Saturday, July 19, 2008

Sometimes more mess means less stress

Learning to tolerate the natural chaos of life can help you feel happier

By Marjorie Ingall
updated 5:41 a.m. PT, Fri., July. 18, 2008

On my desk is a half-empty bag of wasabi peas. Beside it is a disposable razor from a gift bag I received several weeks ago, a bottle of Sally Hansen Sheer Beige Gloss, a flyer from a Tibetan art museum on which I scribbled a reminder to call the pharmacy, an idea for a story, my older daughter's drawing of a robot in a purple minidress, a stack of books I will read someday if it kills me and a festive rainbow of curling Post-its dating back to the Pleistocene era.

On certain days, this mess stirs up all of my anxiety and self-loathing, especially when, in addition to the detritus on my desk, toys cover my living room floor, the cat is stalking a dust bunny the size of a rabbit and I can't find the phone number of the scientist I'm supposed to interview in 20 minutes. I gaze around at it all and, feeling utterly overwhelmed, become convinced that I will never make another deadline or write another book until I frantically straighten up.
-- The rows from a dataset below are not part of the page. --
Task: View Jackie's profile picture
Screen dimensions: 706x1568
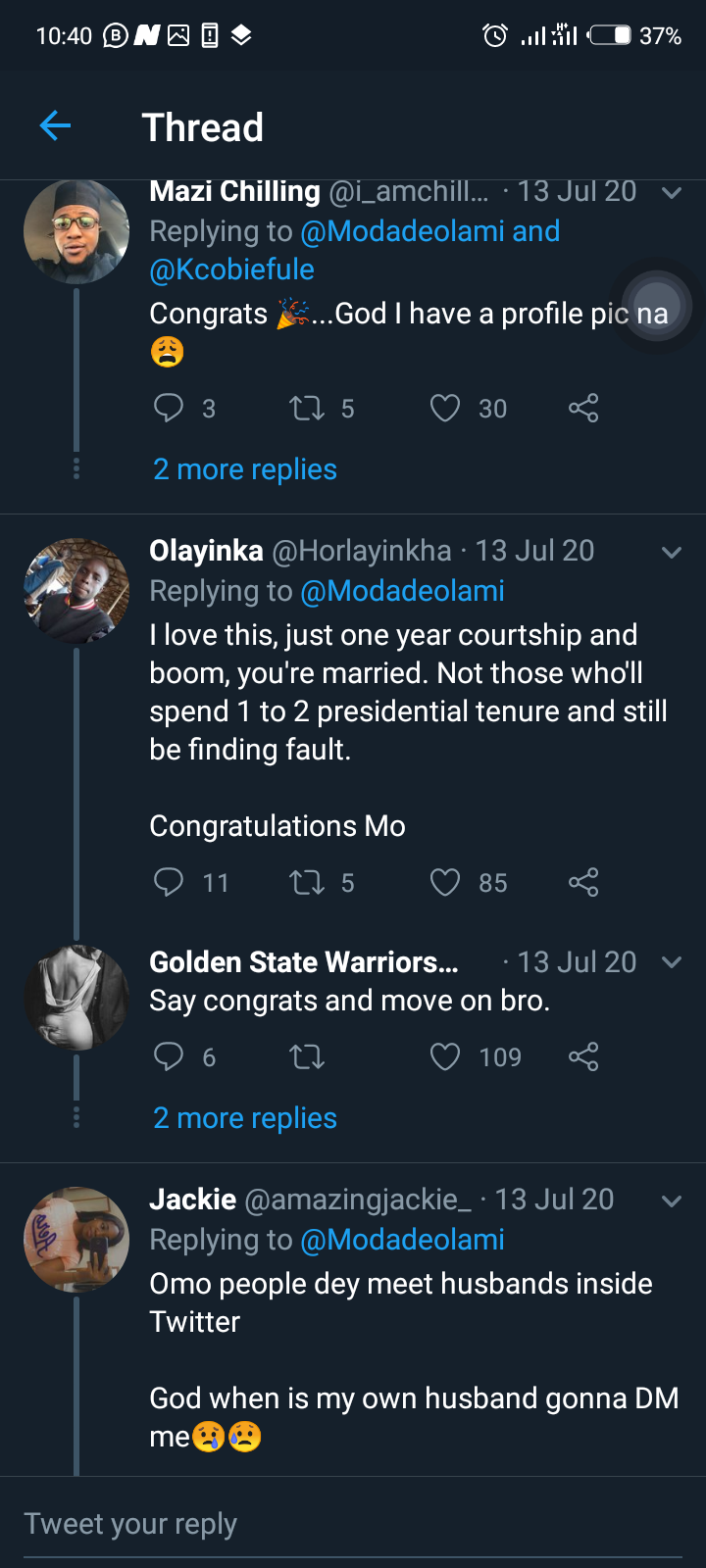Action: click(x=76, y=1240)
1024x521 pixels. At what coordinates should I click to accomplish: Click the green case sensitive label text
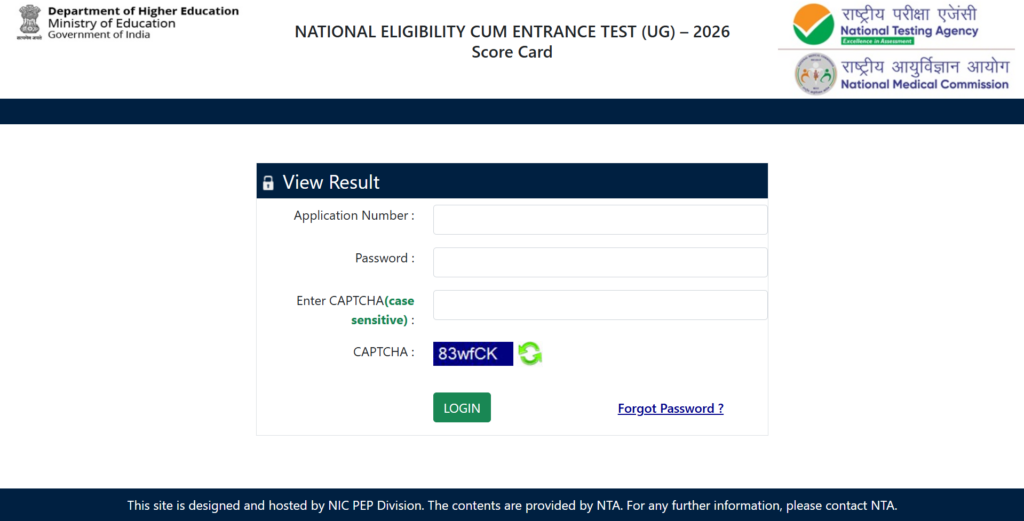(383, 310)
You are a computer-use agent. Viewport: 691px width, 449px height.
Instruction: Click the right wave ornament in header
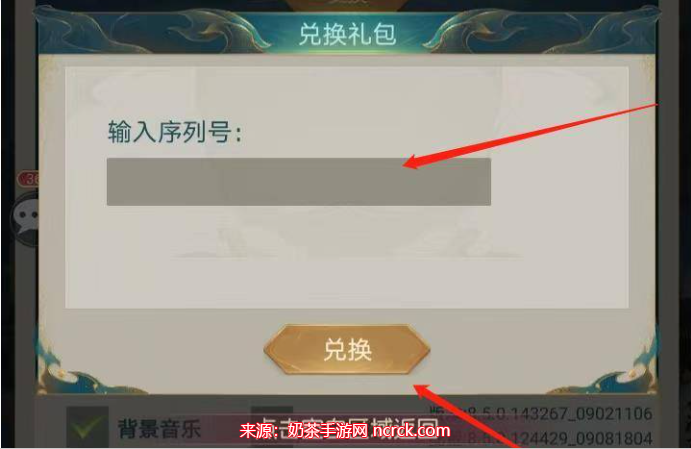[542, 30]
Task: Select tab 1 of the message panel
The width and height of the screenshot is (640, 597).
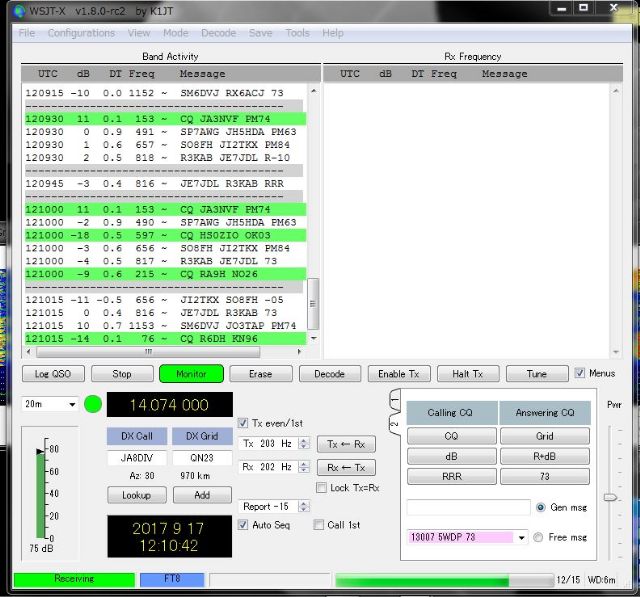Action: [x=394, y=400]
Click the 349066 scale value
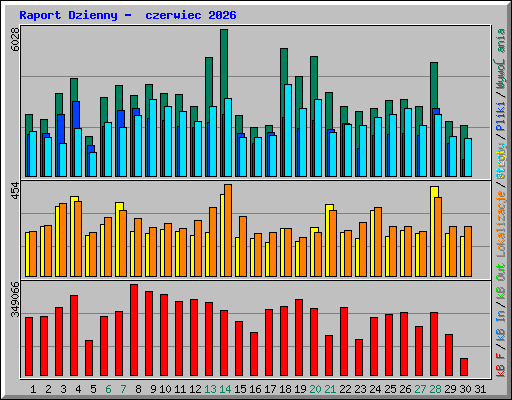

I see desks in decor magazines, naked except for one perfect potted plant, and I moan and sigh like someone looking at porn. I'm not alone in my obsession: According to Consumer Reports, Americans spent more than $2 billion in 2004 to impose external, Container Store-like order on their life. “The world is so complicated today, with images and information bombarding us all the time,” says Carol Gould, a marriage and family therapist in San Francisco. Who wouldn't want a home that felt like a serene refuge?

Coping with chaos
Many experts would say that my chronic longing to be neat and tidy has less to do with the state of my stuff than the state of my life: A year ago, my husband was diagnosed with thyroid cancer; ever since, my day-to-day has been nothing if not disorderly. Suddenly, I had to live with the most painful, agonizing kind of messiness. Would Jonathan get better? I wondered again and again. If he didn't, could I handle it? “Controlling your environment allows you to feel that you're at least controlling something,” confirms Julie Holland, M.D., assistant professor of psychiatry at the New York University School of Medicine in New York City. “You can't control Iraq; you can't control the economy; but you can control the amount of dust in your carpet. It's a way to feel as if you're not powerless.”

But although it's possible to impose neatness, at least temporarily, exerting control over life is more challenging, as I discovered when my relatively young, always-healthy husband got sick. Learning to accept occasional messiness and the uncertainty that goes along with it — the life kind as well as the clutter kind — is really about accepting this fundamental lack of control.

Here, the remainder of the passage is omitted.